I was looking towards Bucks Co.


----------



## EMTinNEPA (Jul 7, 2009)

djmedic913 said:


> I was looking towards Bucks Co.



Here's what you need...
Bucks County Emergency Health Services
911 Freedom Way 
Ivyland, PA 18974
VOICE (215) 340-8735
   FAX (215) 957-0765
http://www.bcehs.com/


----------



## ResTech (Jul 7, 2009)

It doesn't matter which Regional EMS Council you get the information from... its the State Dept of Health policy. 

You only have to advise your home region when apply for the reciprocity... your home region will be where you live in PA or if not residing in PA, the region of your employer.


----------



## djmedic913 (Jul 7, 2009)

EMTinNEPA said:


> Here's what you need...
> Bucks County Emergency Health Services
> 911 Freedom Way
> Ivyland, PA 18974
> ...



been to that site...can't find any information about reciprocity on that site


----------



## EMTinNEPA (Jul 7, 2009)

Here's the link about reciprocity from my council's site...
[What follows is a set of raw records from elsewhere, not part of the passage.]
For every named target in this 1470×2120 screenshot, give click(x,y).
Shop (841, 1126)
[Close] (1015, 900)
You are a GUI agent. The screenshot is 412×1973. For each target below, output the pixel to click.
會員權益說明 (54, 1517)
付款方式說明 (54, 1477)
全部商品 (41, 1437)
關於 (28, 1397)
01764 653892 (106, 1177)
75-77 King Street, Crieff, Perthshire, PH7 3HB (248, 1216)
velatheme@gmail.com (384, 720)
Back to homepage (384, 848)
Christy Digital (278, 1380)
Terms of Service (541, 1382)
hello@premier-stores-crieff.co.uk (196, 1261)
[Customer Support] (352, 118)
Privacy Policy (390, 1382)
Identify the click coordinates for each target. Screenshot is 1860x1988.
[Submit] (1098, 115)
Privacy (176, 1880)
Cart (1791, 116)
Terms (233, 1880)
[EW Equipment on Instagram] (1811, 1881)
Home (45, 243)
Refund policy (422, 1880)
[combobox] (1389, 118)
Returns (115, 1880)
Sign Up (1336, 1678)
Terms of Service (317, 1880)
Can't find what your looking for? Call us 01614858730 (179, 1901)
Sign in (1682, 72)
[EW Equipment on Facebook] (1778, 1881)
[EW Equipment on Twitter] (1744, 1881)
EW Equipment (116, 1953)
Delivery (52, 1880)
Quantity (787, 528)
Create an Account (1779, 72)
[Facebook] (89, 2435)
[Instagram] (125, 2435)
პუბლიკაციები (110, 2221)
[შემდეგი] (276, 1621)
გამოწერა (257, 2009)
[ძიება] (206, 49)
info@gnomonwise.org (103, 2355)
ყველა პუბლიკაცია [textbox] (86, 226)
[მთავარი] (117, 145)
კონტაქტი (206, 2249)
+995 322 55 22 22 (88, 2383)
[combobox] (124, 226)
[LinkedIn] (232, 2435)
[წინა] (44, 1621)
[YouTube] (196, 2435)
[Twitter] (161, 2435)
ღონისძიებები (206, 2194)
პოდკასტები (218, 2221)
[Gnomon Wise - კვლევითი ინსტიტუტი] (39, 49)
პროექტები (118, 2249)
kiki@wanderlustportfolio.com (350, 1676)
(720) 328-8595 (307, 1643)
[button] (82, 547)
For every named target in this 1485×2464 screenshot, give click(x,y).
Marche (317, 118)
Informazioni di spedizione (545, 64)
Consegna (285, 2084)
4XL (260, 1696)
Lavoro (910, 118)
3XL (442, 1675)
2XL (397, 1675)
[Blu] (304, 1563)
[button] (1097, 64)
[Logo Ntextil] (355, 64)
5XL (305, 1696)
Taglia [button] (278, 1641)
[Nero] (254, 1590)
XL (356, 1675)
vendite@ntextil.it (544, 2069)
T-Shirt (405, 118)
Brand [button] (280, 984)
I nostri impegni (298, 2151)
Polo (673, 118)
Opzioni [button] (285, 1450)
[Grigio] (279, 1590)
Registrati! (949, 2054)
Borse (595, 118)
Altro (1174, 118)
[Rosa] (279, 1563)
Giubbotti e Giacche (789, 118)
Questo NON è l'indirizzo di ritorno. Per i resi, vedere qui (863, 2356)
http://www.sehsc.org/reciprocity.htm


----------



## djmedic913 (Jul 7, 2009)

EMTinNEPA said:


> Here's the link about reciprocity from my council's site...
> 
> http://www.sehsc.org/reciprocity.htm



cool...thanx...I have all of that and not worried about my background check...

where do I get the form and where do I submit it?

I know...I'm a pain...never satisfied...LOL:wacko:


----------



## ResTech (Jul 7, 2009)

Go to EHSF.org... under Education.... click on Reciprocity

This will tell you what you want to know and state the PA DOH policy on reciprocity.


----------



## EMTinNEPA (Jul 7, 2009)

djmedic913 said:


> cool...thanx...I have all of that and not worried about my background check...
> 
> where do I get the form and where do I submit it?
> 
> I know...I'm a pain...never satisfied...LOL:wacko:



Try the Pennsylvania Department of Health Bureau of EMS: (717) 787-8740.


----------



## djmedic913 (Jul 8, 2009)

ResTech said:


> Go to EHSF.org... under Education.... click on Reciprocity
> 
> This will tell you what you want to know and state the PA DOH policy on reciprocity.



Thank You...this had a bit more info or at least a place to request reciprocity forms


----------